Jennifer Scappettone is a poet, translator, and scholar, the author of the poetry collection From Dame Quickly (Litmus, 2009) and of several chapbooks: Beauty [Is the New Absurdity] (dusi/e chap kollektiv, 2007), Err-Residence (Bronze Skull, 2007), and Thing Ode / Ode oggettuale (La Camera Verde, 2008), translated into Italian in dialogue with Marco Giovenale. Exit 43, an archaeology of the landfill and opera of pop-up pastorals, is in progress for Atelos Press, with a letterpress fragment forthcoming from Compline Press. She edited and translated Locomotrix: Selected Poetry and Prose of Amelia Rosselli (University of Chicago Press, 2012), which won the Academy of American Poets' biennial Raiziss/De Palchi Book Award. She edited Belladonna Elders Series #5: Poetry, Landscape, Apocalypse (Belladonna, 2009), featuring her pop-ups and prose and new writing by Etel Adnan and Lyn Hejinian. Her poetry is featured in a range of anthologies, including Novas Poéticas de Resistência/Poetics of Resistance, edited by Graça Capinha, Emergency Index, a documentary performance anthology (Ugly Duckling Presse, 2012), La alteración del silencio: Poesía norteamericana reciente (Das Kapital, 2010), and The Best American Poetry 2004 (Scribner, 2004). Recent collaborative projects include sonic performances of Exit 43 with the Difforme Ensemble (Marco Ariano, Renato Ciunfrini, Roberto Fega); the performance work PARK, under development with choreographer Kathy Westwater and architect Seung Jae Lee and presented in 2010-12 at Dance Theater Workshop, Reed College, LentSpace, and Fresh Kills Landfill; and X Locus, twinned installations for the courtyard and tract of Trajan’s aqueduct at the American Academy in Rome, designed with AGENCY Architecture (Ersela Kripa and Stephen Mueller) and composer Paul Rudy, in 2011. Killing the Moonlight: Modernism in Venice, her critical study of the premodern city as a crucible for twentieth-century experimentation across literature, politics, the visual arts, architecture, and urbanism, is forthcoming from Columbia University Press.
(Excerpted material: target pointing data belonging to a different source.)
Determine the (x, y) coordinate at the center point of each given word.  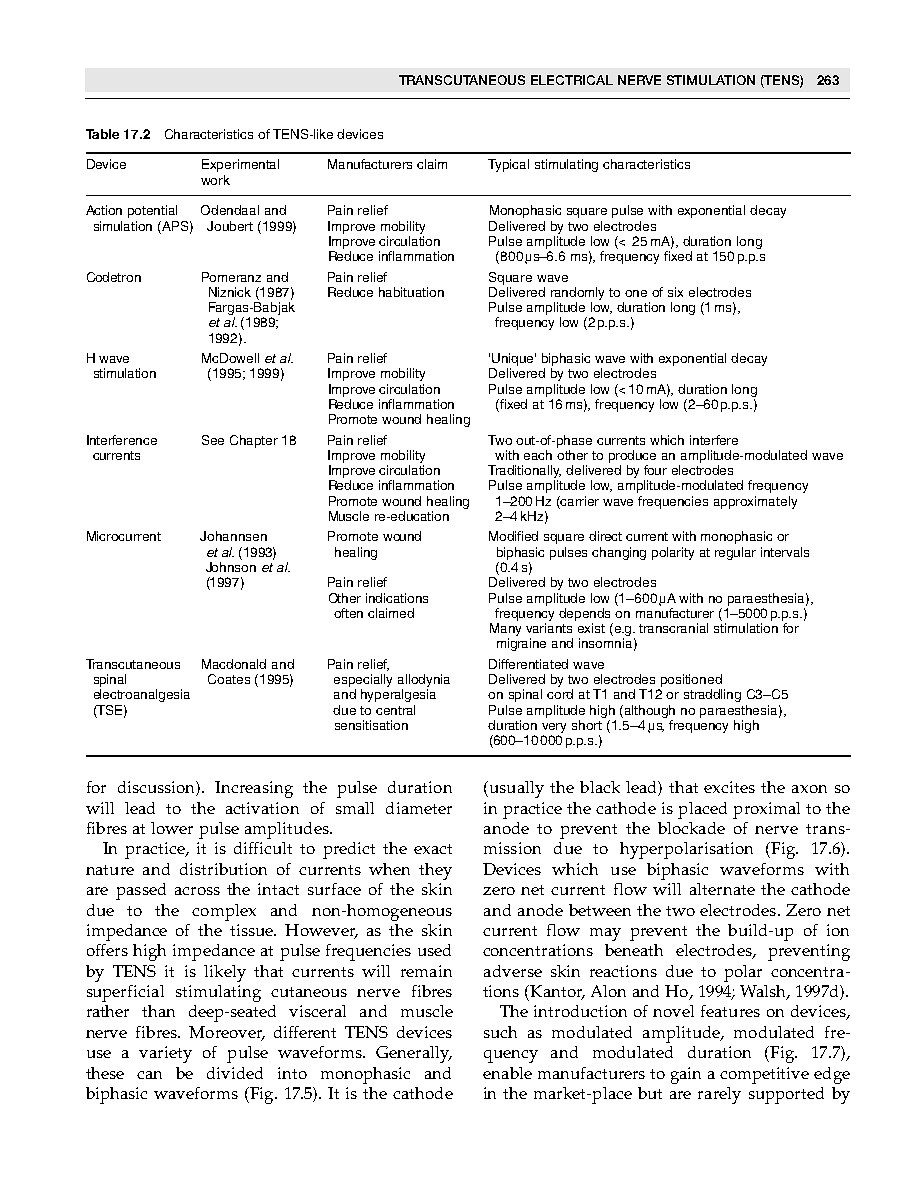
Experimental (240, 165)
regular (735, 553)
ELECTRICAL (572, 80)
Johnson (231, 567)
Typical (508, 165)
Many (505, 629)
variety (165, 1054)
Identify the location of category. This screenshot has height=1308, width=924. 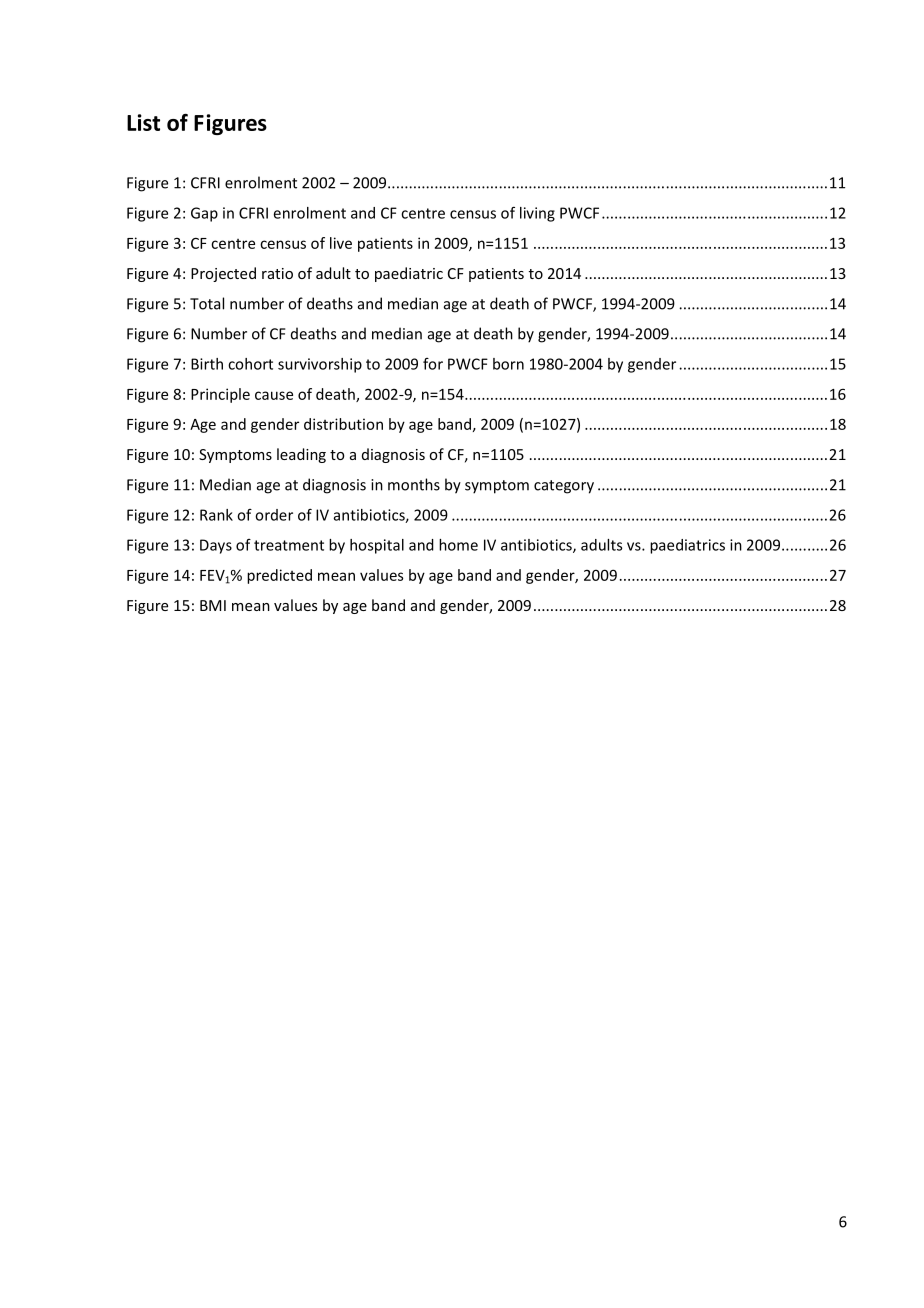
(564, 487).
Vu Tran’s fiction has appeared in the O. Henry Prize Stories, the Best American Mystery Stories, A Best of Fence, The Southern Review, Harvard Review, and other publications. He has received honors from Glimmer Train Stories and the Michigan Quarterly Review, and is a recipient of a 2009 Whiting Writers’ Award and a 2011 Finalist Award for the Vilcek Prize for Creative Promise. His first novel, Dragonfish, will be published by WW Norton in August 2015. Born in Vietnam and raised in Oklahoma, Vu received his MFA from the Iowa Writers’ Workshop and his PhD from the University of Nevada, Las Vegas, where he was a Glenn Schaeffer Fellow in fiction at the Black Mountain Institute.
John Wilkinson's most recent books of poetry are Reckitt's Blue (2013) and Down to Earth (Salt 2008). Born in London and educated at Cambridge, he worked in mental health services in the industrial West Midlands, South Wales and the East End of London before moving to the University of Notre Dame as Writer in Residence in 2005. He joined the English Department at Chicago in 2010. As well as nine books of poetry and several chapbooks, he has also published a critical collection, The Lyric Touch (Salt 2007) and critical essays on modernist and contemporary British and American poetry.